The deal would create a nearly $80 billion-asset banking company spanning most Southeast markets. Executives have said the larger company will have the necessary scale to efficiently deliver more technology-driven services, which should improve profits.
Jordan, who would remain CEO, said he still expects to wring out the $170 million in annual expenses that were projected when the deal was announced last fall. He said lower costs should be an important “tailwind” during what could be a slow, drawn-out economic recovery.
First Horizon earned $16.6 million in the first quarter, down sharply from $112.7 million a year earlier. The company set aside $145 million, reflecting a decision to adopt the Current Expected Credit Losses standard and fallout from COVID-19.

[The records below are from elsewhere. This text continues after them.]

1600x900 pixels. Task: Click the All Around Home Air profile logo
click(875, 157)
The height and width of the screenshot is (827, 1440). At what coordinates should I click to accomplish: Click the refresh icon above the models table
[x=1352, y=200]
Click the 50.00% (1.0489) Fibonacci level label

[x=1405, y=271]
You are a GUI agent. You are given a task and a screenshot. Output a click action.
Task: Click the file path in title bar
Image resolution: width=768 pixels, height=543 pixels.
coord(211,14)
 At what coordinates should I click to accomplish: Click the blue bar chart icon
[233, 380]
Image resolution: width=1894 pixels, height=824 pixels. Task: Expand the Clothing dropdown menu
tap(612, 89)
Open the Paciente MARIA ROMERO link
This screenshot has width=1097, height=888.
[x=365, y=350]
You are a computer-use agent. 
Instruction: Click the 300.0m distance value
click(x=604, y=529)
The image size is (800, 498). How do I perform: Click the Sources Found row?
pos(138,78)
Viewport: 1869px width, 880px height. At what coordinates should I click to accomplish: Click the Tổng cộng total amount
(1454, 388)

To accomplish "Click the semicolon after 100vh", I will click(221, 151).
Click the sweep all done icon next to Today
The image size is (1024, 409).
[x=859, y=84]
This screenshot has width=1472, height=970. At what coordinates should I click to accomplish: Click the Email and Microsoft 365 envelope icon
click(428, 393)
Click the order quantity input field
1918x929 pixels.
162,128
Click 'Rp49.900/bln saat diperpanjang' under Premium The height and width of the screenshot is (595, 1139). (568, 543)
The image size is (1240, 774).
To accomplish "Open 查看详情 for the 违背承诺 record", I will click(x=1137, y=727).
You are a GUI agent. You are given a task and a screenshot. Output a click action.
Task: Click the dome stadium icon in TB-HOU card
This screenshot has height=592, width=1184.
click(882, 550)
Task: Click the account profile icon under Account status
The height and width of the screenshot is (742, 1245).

The added reserves should provide a “healthy” safeguard against substantially weaker economic conditions that have set in, Chief Financial Officer B.J. Losch said during Tuesday’s call.
While net charge-offs were up modestly from a year earlier, totaling 0.10% of loans on March 31, executives noted that the impact of business shutdowns and stay-at-home orders only started to take root late in the quarter. Conditions worsened meaningfully in April and remain challenging, they said.
“Clearly our losses will go up — as everybody’s will,” Jordan said, though he expressed confidence that First Horizon’s loan book, as well as the combined portfolio with Iberiabank, “will hold up” during the downturn.
Iberiabank last week reported that its quarterly profit fell 66% from a year earlier to $32.8 million. The company’s loan-loss provision increased by more than 400% to $69 million, reflecting preparation for pandemic challenges and CECL implementation.
“We continue to diligently work on the merger planning process,” Daryl Byrd, Iberiabank’s president and CEO, said in his company’s earnings release. “Our employees remain engaged and committed to creating a top-tier regional banking institution.”